# Saved entries
_ _ _ _ _ _ _

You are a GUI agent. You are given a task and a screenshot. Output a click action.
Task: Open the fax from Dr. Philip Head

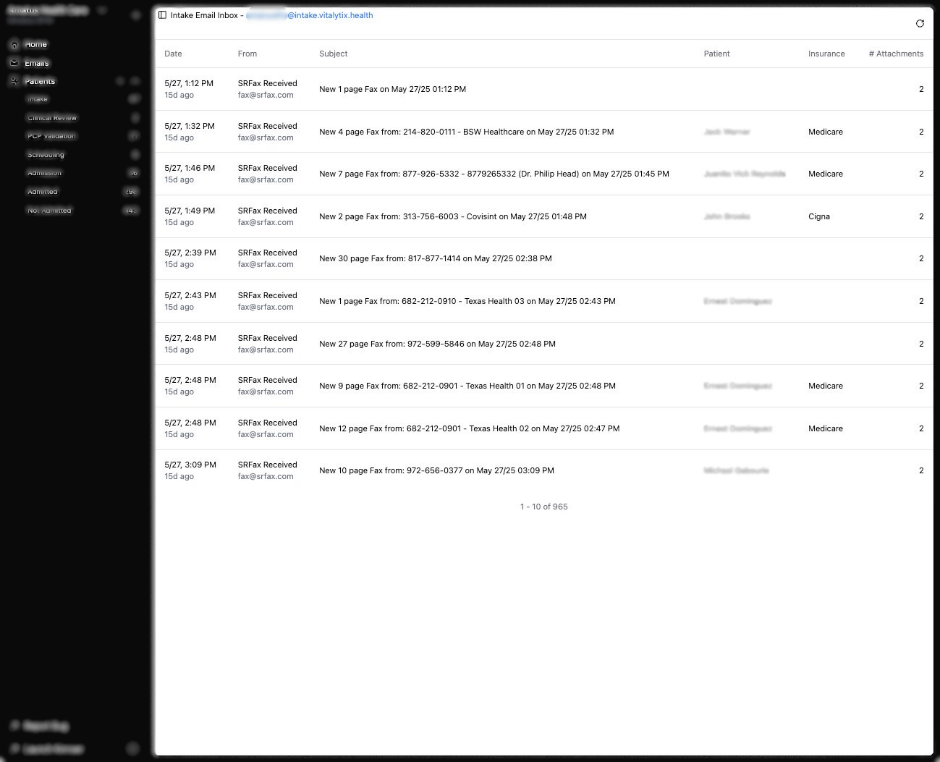[x=494, y=174]
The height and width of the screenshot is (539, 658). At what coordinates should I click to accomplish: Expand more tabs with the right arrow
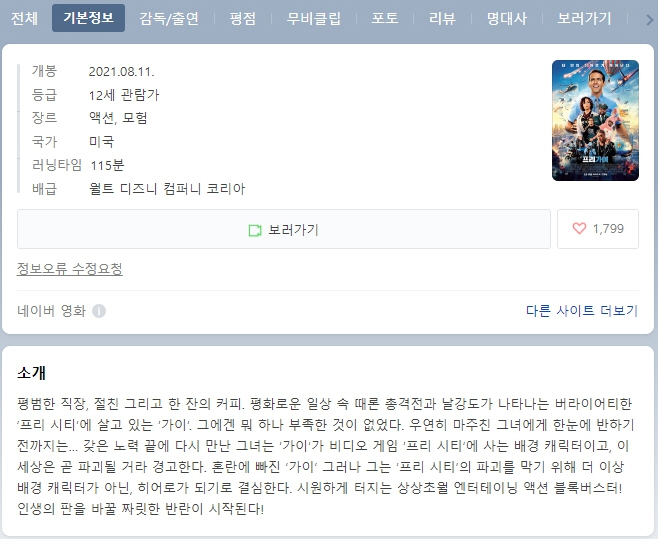(649, 19)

_ _ _ _ _ _ _

# TO DO
Give the data again exactly as it appears, but without any images.

# TASK RESULT
You are a GUI agent. You are given a task and a screenshot. Output a click action.
Task: Open the fax from Dr. Philip Head

[x=494, y=174]
The height and width of the screenshot is (539, 658). At what coordinates should I click to accomplish: Expand more tabs with the right arrow
(649, 19)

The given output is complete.